Many times we have to consider whether the individual or the group is more important. This week, in parsha Naso, we learn of many instances that present this question, with an interesting answer.
The family groups (each of which has several thousand people) of the Tribe of Levi take a census. Every man eligible to serve in the Mishkan (Tabernacle) – from 20 to 50 years old – is counted. The count is part of assigning them their work in setting up, taking down and transporting the Mishkan. The Leviim have a special job, different from the rest of Israel.
The Kohanim (Priests) are instructed to bless the people: “May God bless you and safeguard you. May God shine his countenance for you and be gracious to you. May God lift his countenance to you and give you peace.” This important blessing, which is now part of the blessing given by parents to their children on Friday night, was given by the Kohanim to the assembled mass of people at the Mishkan.
The Nasiim (Princes) of the Tribes bring gifts for use in the Mishkan. Each of the Princes brings the exact same gift: One silver bowl and one silver basin, each filled with fine flour mixed with oil; one gold ladle filled with incense; and certain numbers of young bulls, cattle, goats and other animals.

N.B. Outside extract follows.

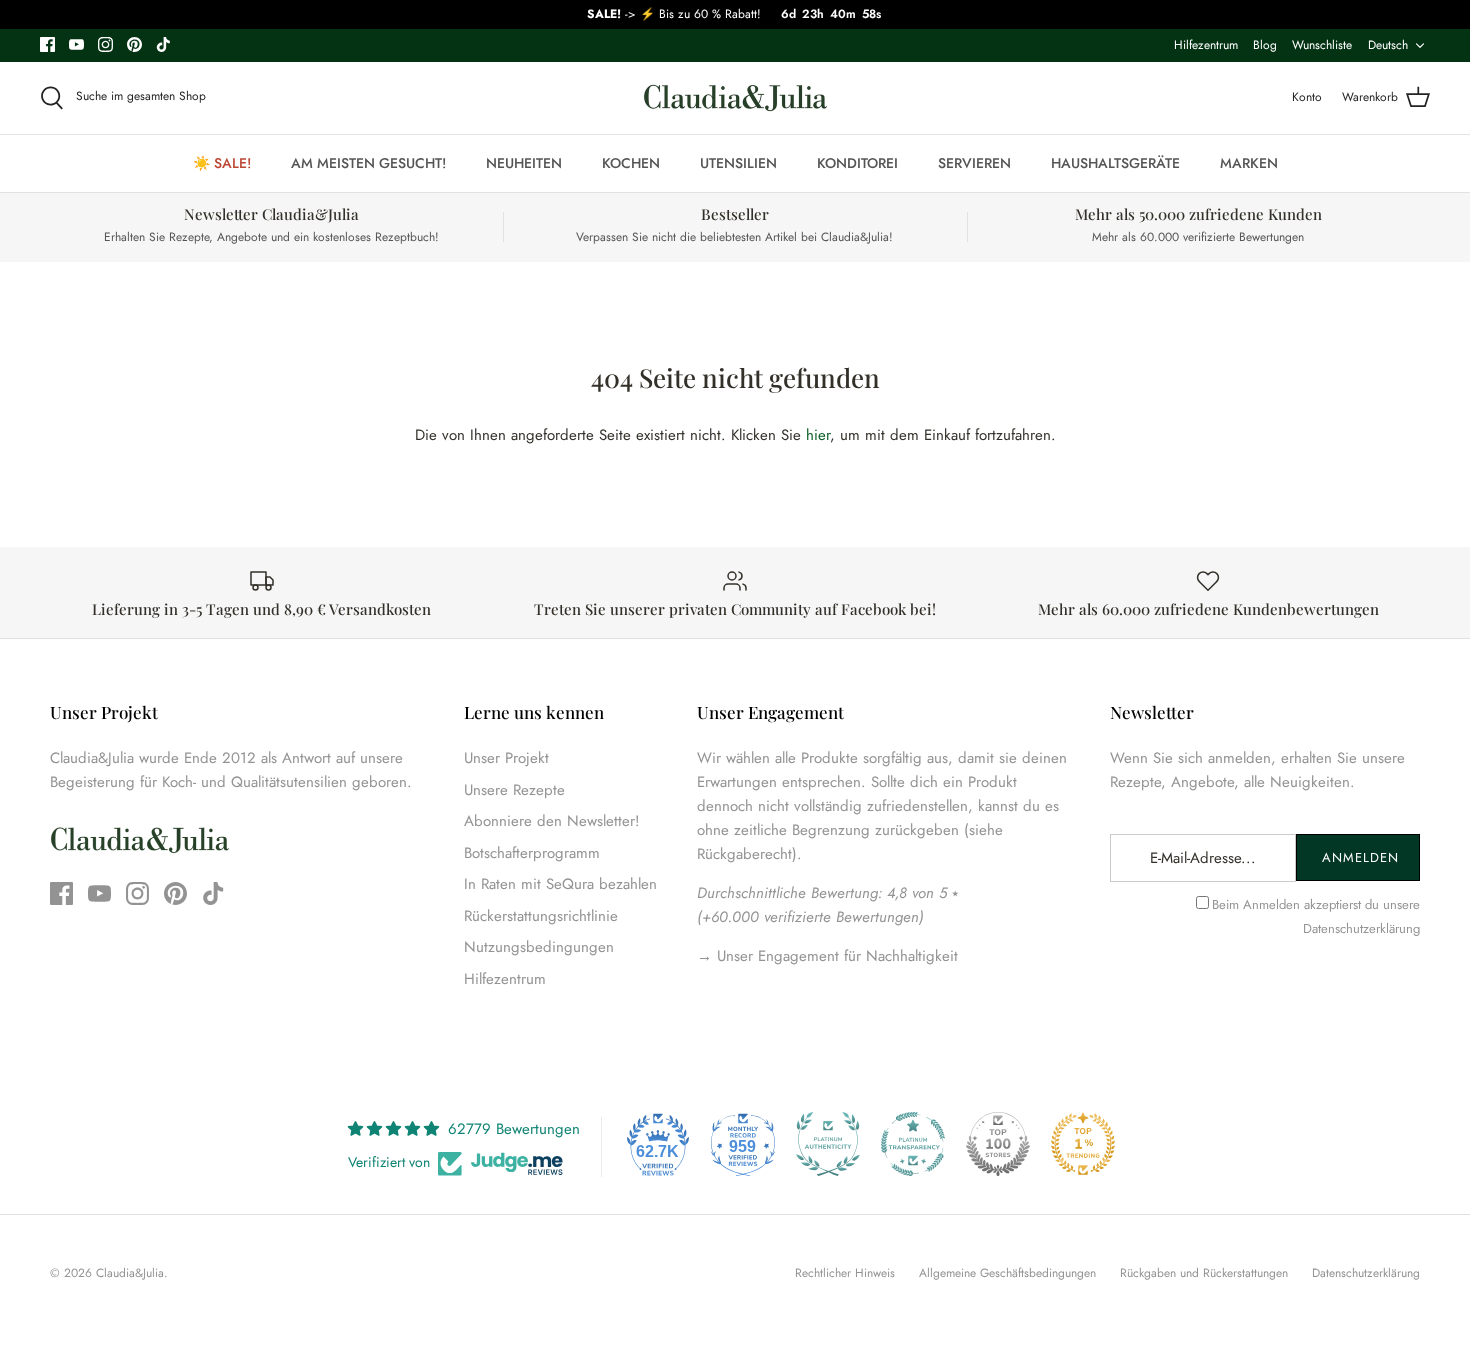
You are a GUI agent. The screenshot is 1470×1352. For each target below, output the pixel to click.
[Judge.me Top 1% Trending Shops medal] (1083, 1144)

What I learn from this is that both the individual and the group are important, and that they influence each other.
· God counted the Leviim because they were each precious, but to accomplish their goal of caring for the Mishkan, they had to work together.
· The Kohanim had a very important job, to convey God’s blessings to the people. The importance of the Kohanim was not that they themselves were so special, but that they served the people.
· Each Nasi brought the same gift as the others, but each one had a different reason for the gifts that he brought – the gifts meant something different to each Prince. Their individuality did not come from the physical things they brought, but came from the meanings they attached to the gifts. While many of us may share the same characteristics, it is our relationship to those “things” that makes us who we are.
We all wear a Scout uniform, but it is just a reminder of our common goal to live according to the Scout Oath and Law. We each fulfill that goal in our own way.
We may each read the same Torah, but live its teachings differently from one another, and the way we do so forms our character.